Che il loro ruolo sarà fondamentale lo ha riconosciuto anche il grande protagonista delle elezioni americane di midterm di martedì: il presidente Donald Trump. “Le donne –  ha detto in uno dei suoi ultimi comizi – non vogliono i migranti della carovana in America, le donne vogliono sicurezza, vogliono stare sicure”. Già, le donne: insultate nella campagna elettorale del 2016, derise alle prime uscite dei Pussy hat, i cappelli rosa che sono stati il primo simbolo della rivolta contro il presidente, sottovalutate come forza di cambiamento durante le udienze per la conferma del giudice Brett Kanavaugh alla Corte Suprema, le donne saranno, stando a tutte le analisi, la parte dell’elettorato che deciderà l’esito di questo voto.

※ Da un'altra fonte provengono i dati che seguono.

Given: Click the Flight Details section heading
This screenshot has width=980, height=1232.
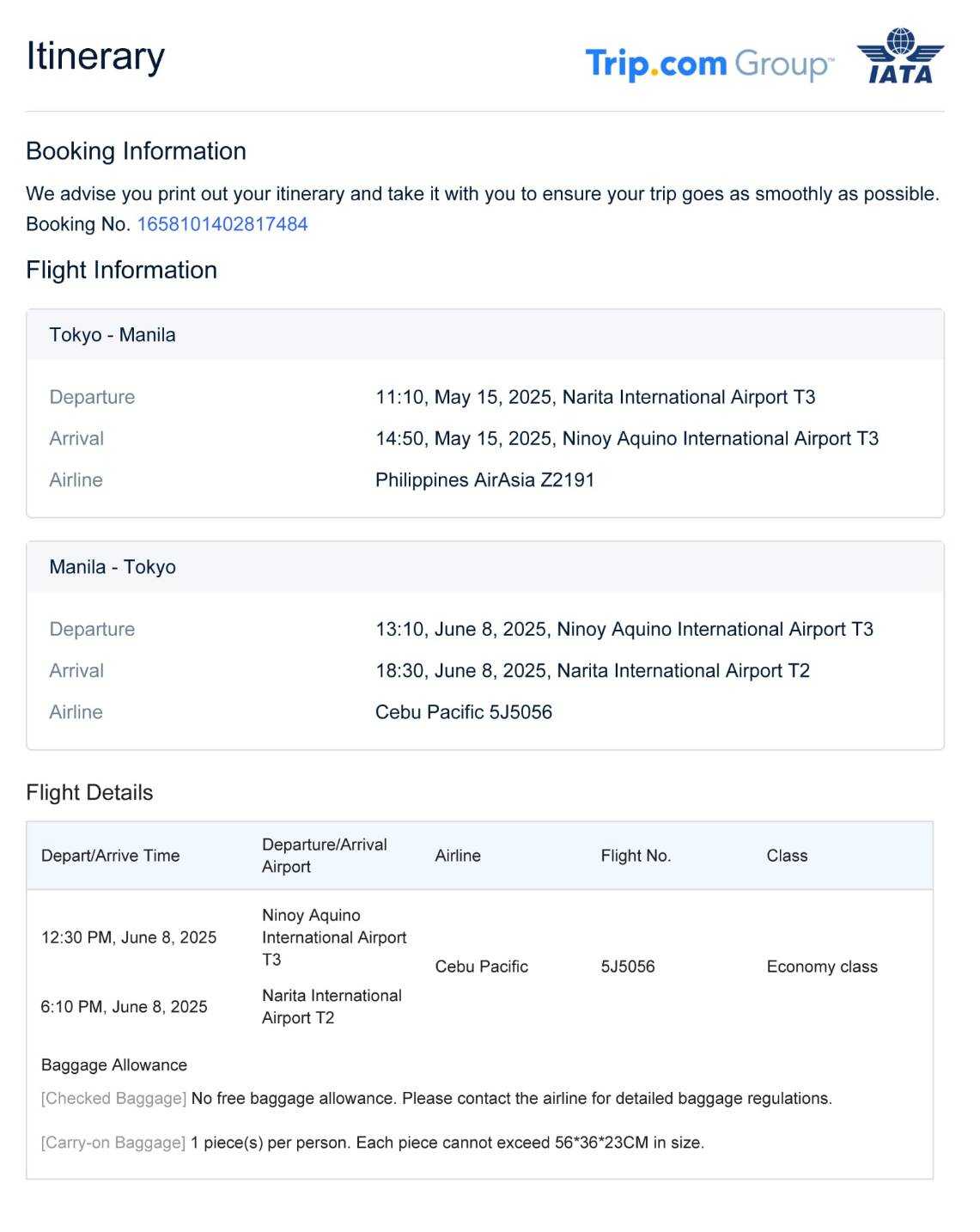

Fondamentale, in particolare, sarà il ruolo dell’elettorato femminile bianco urbano: quello che nel 2016 abbandonò Hillary per un mai celato disprezzo nei confronti dei Clinton e che consegnò in questa maniera la vittoria a Trump.

Ma dal 2016 ad oggi negli Stati Uniti è passato un secolo in termini di genere: le donne si sono ribellate a Trump sin dai primi giorni della sua presidenza, cappellini rosa in testa. Hanno analizzato in libri e dibattiti tv il perché di un “no” tanto diffuso alla prima potenziale presidente donna. E soprattutto, hanno portato un terremoto nel mondo dello spettacolo, dell’economia e della politica americana con #MeToo. Ora tutto questo può diventare ancora più importante ed entrare nel mondo della politica dalla porta principale.

Secondo i dati del Center for Women and American Politics (CAWP) dell’università di Rutgers, uno dei più antichi centri di ricerca in materia, ci sono 257 donne in corsa per Camera e Senato. Il numero più alto mai registrato. La stessa fonte sottolinea che per la prima volta le donne potrebbero conquistare un quarto dei seggi disponibili alla Camera e al Senato. In particolare le deputate potrebbero superare le 100 unità, toccando una vetta storica (al momento ci sono 61 democratiche e 23 repubblicane). Un’ondata che parte da lontano: 61 donne (41 democratiche e 20 repubblicane) a tentare le primarie del proprio partito per la nomination alla carica di governatore: a spuntarla 12 democratiche e 4 repubblicane. Una minoranza sparuta, all’apparenza: ma, a guardarlo bene, solo la cima di un iceberg che, da più di un anno, ha visto migliaia di donne correre per centinaia di seggi, dai consigli municipali in su. E i gruppi di sostegno alle candidate – in cima a tutti le veterane di Emily’s list – raccogliere fondi come mai prima d’ora.  In prima fila ci sono una serie di volti nuovi, come Alexandria Ocasio-Cortez, la giovane progressista che a New York ha mostrato il potenziale dei giovani democratici, e Ilhan Omar, americano-somala, velata, che corre in Minnesota ed è diventata il simbolo delle seconde generazioni americane.

Servirà questo a battere il più misogino dei presidenti? Cnn scommette di sì: secondo un sondaggio realizzato dal network il 63% delle americane preferisce i candidati democratici, contro un terzo delle elettrici che si schiera con i conservatori. Un minimo storico assoluto dell’indice di gradimento per i repubblicani tra l’elettorato femminile.